The pilot is based on an actual international child abduction case handled by Goldstein's real-life wife, Amy Howe, who had been his law partner until he joined Akin Gump in 2006. The case, which the High Court heard on Jan. 12, focuses on whether a mother who took a child out of Chile against the wishes of the father (Howe's client) must return the child.
Schindel said another possible show could dramatize the court's June 2009 ruling in favor of white firefighters in New Haven, who claimed they suffered reverse discrimination. Goldstein wasn't actually involved in that case, either. But this is Hollywood.

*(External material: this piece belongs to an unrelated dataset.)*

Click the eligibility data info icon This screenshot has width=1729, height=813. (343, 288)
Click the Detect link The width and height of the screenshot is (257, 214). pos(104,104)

As the show's consultant, Goldstein meets with Schindel to answer questions on how the court works and other legal matters. He realizes some accuracy may get lost for the sake of entertainment. For example, his TV alter-ego will bankroll his law practice with his winnings at the poker table. Goldstein, who has played in the World Series of Poker tournament, never did.
"There is that gap between the lawyers' world and dramas and entertainment," Goldstein said. "You have to expect that there will be added elements."